● **THE PROBLEM**
Within the listing below, how many lines hold the string "field"? Only the number should be given.

● **DATASET RECORDS**
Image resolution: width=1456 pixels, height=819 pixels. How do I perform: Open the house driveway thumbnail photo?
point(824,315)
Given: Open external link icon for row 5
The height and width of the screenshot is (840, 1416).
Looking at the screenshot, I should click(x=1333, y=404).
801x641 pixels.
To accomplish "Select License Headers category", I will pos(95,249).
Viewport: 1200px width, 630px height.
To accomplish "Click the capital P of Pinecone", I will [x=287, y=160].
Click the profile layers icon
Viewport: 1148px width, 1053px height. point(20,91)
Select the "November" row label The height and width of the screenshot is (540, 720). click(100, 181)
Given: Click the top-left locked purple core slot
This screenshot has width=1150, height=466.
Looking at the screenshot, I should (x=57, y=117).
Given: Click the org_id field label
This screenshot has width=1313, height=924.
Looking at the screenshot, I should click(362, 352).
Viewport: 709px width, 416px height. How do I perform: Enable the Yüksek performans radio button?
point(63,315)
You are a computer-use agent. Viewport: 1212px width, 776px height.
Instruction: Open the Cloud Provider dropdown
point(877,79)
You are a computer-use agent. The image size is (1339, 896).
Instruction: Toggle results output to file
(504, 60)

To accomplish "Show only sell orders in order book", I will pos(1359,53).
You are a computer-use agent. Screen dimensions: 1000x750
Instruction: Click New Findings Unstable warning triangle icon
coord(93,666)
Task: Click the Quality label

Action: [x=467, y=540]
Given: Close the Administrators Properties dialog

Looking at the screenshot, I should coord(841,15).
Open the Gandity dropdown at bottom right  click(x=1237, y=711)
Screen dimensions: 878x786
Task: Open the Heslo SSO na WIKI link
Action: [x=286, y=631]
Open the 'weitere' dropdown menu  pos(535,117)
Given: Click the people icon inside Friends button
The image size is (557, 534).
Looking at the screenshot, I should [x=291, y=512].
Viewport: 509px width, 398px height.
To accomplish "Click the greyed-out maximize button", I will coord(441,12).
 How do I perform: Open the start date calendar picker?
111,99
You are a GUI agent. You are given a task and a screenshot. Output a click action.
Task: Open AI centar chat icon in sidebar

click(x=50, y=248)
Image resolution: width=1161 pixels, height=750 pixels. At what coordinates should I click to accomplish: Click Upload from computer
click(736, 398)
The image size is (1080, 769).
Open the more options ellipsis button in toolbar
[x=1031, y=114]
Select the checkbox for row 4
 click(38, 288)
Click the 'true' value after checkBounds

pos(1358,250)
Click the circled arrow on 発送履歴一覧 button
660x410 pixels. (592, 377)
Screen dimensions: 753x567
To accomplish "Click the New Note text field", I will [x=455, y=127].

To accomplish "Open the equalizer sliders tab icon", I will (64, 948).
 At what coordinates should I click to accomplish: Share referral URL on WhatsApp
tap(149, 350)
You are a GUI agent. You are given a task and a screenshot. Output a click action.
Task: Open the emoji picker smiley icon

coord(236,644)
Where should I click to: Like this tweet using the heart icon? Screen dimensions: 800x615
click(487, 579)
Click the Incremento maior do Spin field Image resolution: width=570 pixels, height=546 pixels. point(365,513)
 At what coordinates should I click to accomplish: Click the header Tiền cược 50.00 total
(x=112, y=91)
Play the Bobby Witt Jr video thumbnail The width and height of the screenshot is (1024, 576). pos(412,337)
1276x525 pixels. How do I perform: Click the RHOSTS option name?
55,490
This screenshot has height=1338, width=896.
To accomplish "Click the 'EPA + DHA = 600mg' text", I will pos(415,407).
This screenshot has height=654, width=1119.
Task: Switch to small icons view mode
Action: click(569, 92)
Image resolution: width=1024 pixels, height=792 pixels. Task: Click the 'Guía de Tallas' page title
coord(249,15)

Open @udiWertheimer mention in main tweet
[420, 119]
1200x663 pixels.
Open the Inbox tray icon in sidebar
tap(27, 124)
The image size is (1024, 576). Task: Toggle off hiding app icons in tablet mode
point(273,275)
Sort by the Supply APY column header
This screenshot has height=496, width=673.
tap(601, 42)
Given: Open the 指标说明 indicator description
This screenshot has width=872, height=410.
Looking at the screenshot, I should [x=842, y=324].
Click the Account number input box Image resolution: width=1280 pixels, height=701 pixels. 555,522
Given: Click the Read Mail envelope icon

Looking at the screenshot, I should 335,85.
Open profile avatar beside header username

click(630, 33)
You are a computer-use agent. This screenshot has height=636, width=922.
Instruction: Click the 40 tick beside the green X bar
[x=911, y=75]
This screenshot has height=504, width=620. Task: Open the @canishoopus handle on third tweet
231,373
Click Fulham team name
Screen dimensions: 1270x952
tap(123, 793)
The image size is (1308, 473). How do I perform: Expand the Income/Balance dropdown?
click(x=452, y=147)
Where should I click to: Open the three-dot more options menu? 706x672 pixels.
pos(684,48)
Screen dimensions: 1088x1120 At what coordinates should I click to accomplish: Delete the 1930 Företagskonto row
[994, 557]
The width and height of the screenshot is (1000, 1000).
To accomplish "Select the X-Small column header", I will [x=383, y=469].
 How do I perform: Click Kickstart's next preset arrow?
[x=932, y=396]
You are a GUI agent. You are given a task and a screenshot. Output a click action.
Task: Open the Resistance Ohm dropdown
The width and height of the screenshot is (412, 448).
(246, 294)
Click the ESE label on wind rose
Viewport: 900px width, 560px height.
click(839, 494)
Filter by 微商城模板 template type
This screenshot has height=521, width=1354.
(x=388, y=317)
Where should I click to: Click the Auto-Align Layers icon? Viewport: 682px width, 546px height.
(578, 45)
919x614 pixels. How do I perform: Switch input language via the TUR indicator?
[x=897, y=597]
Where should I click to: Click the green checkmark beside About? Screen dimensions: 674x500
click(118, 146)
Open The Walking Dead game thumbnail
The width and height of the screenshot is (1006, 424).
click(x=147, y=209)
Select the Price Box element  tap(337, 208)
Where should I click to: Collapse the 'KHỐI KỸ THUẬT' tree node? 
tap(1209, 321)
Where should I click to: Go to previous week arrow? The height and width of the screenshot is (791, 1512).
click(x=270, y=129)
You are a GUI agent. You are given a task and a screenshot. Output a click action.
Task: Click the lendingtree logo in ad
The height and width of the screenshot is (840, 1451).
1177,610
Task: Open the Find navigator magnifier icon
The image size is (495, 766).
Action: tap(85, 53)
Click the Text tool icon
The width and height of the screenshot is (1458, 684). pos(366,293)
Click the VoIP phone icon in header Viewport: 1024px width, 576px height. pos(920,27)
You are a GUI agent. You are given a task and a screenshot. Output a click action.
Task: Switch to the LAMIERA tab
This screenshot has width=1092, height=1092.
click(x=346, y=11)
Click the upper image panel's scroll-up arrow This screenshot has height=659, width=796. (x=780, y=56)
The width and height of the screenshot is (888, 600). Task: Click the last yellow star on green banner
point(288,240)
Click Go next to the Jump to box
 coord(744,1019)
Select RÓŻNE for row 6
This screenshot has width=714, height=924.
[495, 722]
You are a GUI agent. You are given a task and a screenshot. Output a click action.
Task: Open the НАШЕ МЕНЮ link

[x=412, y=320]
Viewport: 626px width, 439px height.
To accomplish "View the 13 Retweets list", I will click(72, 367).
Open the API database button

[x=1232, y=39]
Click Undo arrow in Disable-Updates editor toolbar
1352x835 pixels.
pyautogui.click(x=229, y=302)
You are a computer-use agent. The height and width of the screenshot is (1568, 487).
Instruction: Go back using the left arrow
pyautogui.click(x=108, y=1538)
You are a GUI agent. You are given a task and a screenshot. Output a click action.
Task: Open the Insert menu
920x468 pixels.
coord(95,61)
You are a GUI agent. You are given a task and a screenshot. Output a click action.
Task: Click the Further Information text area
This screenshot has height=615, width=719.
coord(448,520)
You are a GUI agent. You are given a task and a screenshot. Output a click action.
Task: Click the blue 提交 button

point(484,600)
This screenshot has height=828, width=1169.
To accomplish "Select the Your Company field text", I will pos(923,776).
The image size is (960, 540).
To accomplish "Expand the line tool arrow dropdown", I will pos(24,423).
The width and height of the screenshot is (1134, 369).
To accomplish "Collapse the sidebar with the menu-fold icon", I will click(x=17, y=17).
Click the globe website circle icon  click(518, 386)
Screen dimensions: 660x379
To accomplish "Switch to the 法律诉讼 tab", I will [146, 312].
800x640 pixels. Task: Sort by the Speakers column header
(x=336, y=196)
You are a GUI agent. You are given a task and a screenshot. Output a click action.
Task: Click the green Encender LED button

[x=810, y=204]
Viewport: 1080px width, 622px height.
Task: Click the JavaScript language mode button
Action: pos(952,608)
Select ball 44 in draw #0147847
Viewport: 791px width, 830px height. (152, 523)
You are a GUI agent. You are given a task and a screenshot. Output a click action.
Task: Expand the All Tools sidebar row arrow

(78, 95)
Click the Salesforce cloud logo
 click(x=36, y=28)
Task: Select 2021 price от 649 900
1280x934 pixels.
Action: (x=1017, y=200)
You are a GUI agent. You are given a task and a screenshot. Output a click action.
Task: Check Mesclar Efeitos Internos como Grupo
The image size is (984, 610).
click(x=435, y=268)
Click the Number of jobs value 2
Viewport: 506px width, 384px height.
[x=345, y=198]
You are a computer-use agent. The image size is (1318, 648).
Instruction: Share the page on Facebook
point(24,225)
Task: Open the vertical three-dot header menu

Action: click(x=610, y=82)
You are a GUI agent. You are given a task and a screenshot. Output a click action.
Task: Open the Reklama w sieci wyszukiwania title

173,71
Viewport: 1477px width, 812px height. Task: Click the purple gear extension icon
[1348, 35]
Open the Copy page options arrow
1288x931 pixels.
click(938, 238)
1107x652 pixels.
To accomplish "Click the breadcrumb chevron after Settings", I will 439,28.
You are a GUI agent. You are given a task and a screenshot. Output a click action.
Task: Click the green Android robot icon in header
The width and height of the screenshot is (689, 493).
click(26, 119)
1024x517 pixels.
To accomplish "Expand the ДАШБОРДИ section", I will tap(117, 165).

● **RESULT**
4